# Statistical Significance Testing for Different Classifiers
When you are comparing 2 or more different machine learning classifiers in terms of their performance, several standard measures are used, e.g. accuracy, precision, recall and f1-score on a class-by-class basis, or for overall performance on all classes. What can strengthen your argument about showing the benefit of one classifier over the other is to show that the difference is *statistically significant*. 

Statistical significance testing in ML applications is often determining sufficient confidence in *rejecting the null hypothesis that is that there is no difference in the error distribution* of two models.

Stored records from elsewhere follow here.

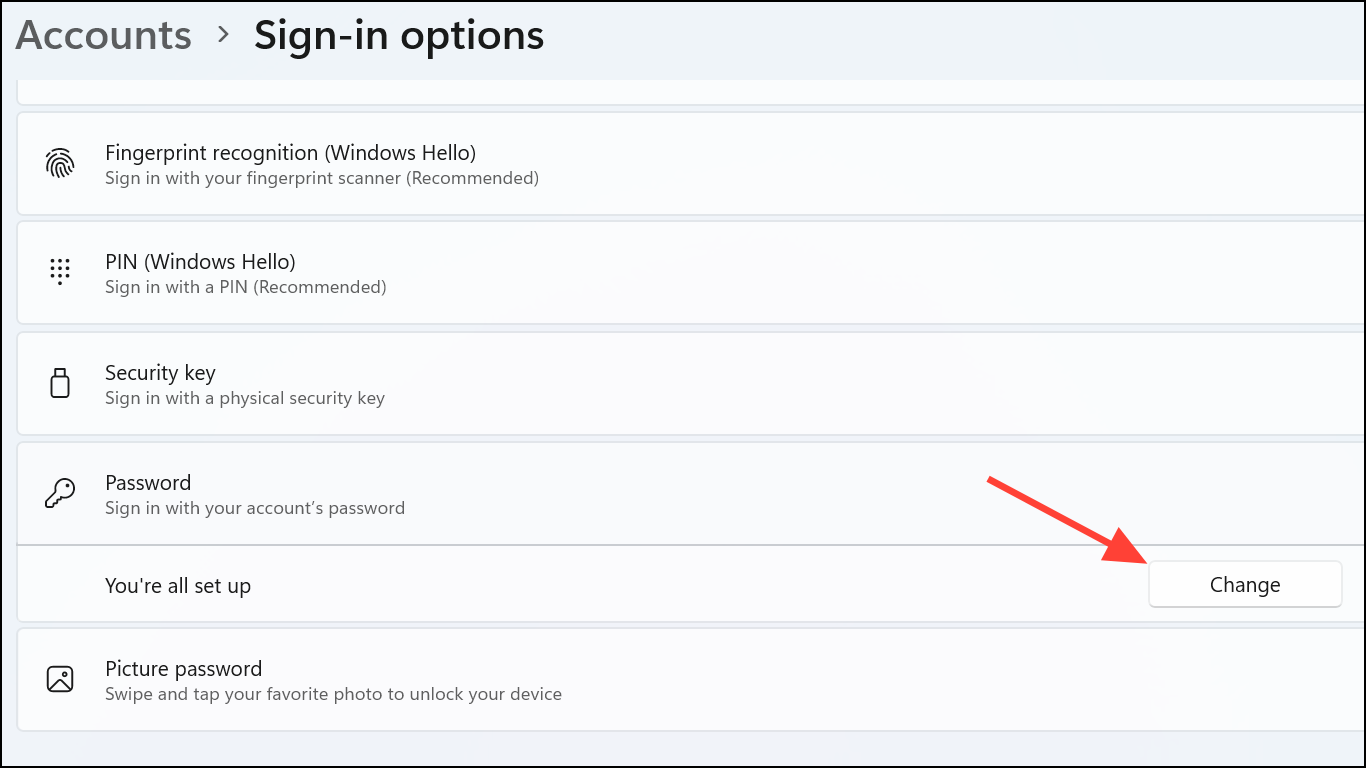Expand the Security key option
The image size is (1366, 768).
[691, 384]

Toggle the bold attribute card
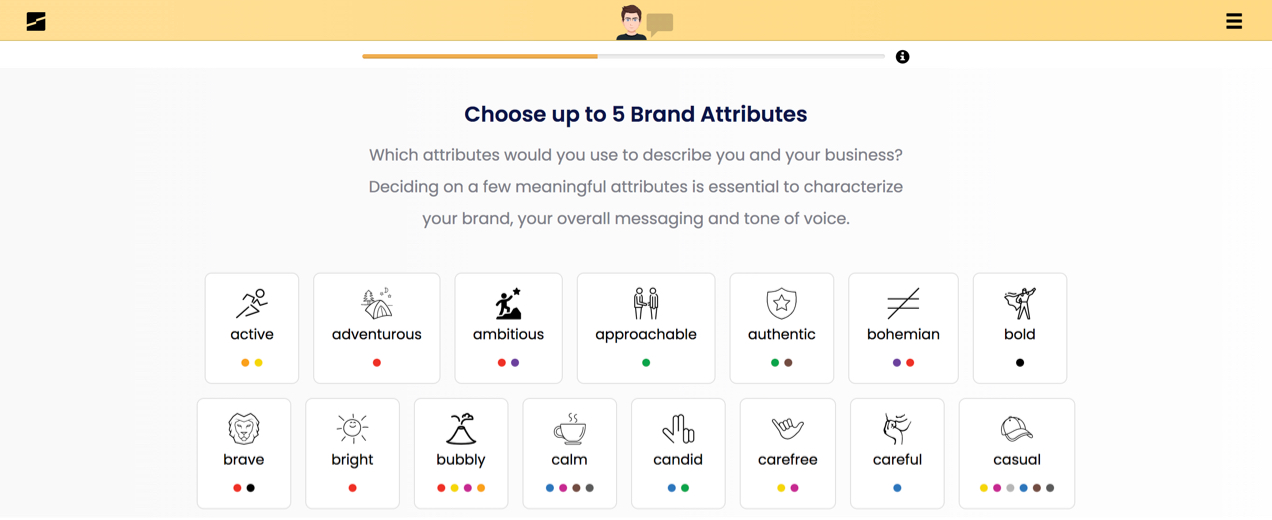tap(1020, 328)
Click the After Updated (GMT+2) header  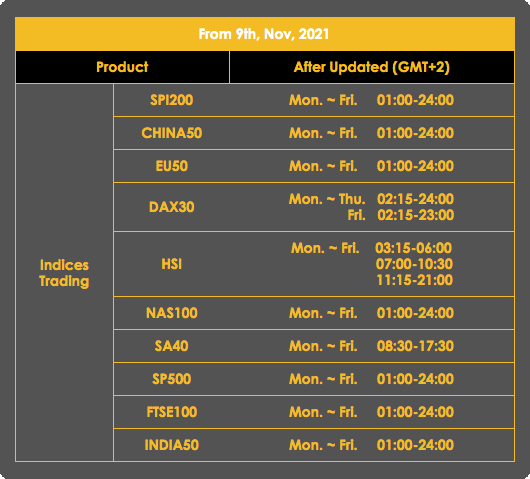tap(372, 67)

Determining where there is sufficient confidence to reject the null hypothesis, this is usually determined by a p-value in a test being at or beneath a standard alpha threshold (e.g. p<=0.05 or p<=0.01 or p<=0.001).

Beneath are some examples of some classification predictions from two different models, then an application of significance testing in terms of accuracy to test whether there is a statistically significant difference between the two models.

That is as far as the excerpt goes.